And that’s what was on my mind this morning, the fact that it is OKAY for husbands and wives to vote differently.
Perhaps you feel differently about this; it seems that a lot of couples I know say things like “well, I want to make sure our votes aren’t canceling each other out.” But maybe someone can explain to me what is so wrong with that? I mean… that is what VOTING is all about, right? What’s wrong with husbands and wives having different opinions about political stuff?
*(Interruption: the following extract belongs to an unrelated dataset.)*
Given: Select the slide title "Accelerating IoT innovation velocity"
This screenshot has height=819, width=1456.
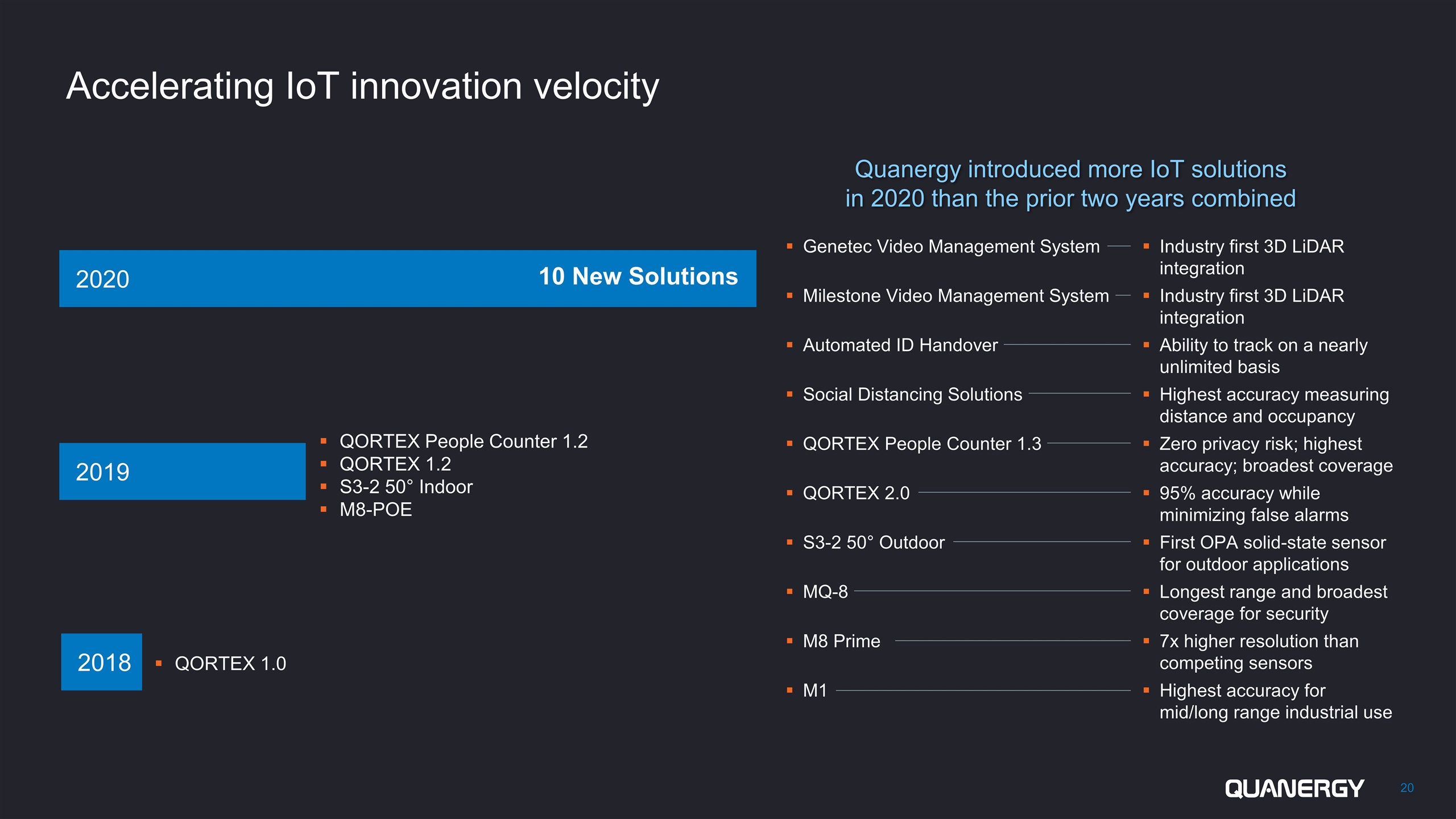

My strong feelings on this are motivated in part because of a memory: One election day, years ago, I dropped by a loved one’s house when she happened to be listening to her messages. One of the messages was from her husband; it was a detailed list of who and what she was to vote for when she went to the polls. I was aghast and my horror must have shown on my face because she explained: “…..He knows so much more about these things than I do… he is so much more informed and well read……“
That’s probably my issue with the notion that couples have to “be on the same page” when voting. I am pretty sensitive to gendered relationships in marriages, who has the spoken (or unspoken) right to the last word and who is seen as having more authority and expertise in the matter.
I don’t remember where I read this, I think it was in one of my books on the history of marriage, the quote went something like “The Husband and the Wife are one person and that person is the Husband”.
I do think incidents like the one I related above are rare nowadays, but it does have me thinking about how spouses handle election season.
And not just spouses, I wonder how unmarried couples handle election season. (Is there a large difference in how married couples handle political differences than how unmarried-long-term-relationship couples do?)
ALSO, I’m curious if it is different for same sex couples than for hetero couples. (Is there a large difference in how How het couples handle handle political differences than same-sex couples?)
I’m sure someone has done a study on it. Anyone know of one?
While a great many couples tend to have similar political leanings, I’m curious how it works out when they don’t. How does it work in your relationships?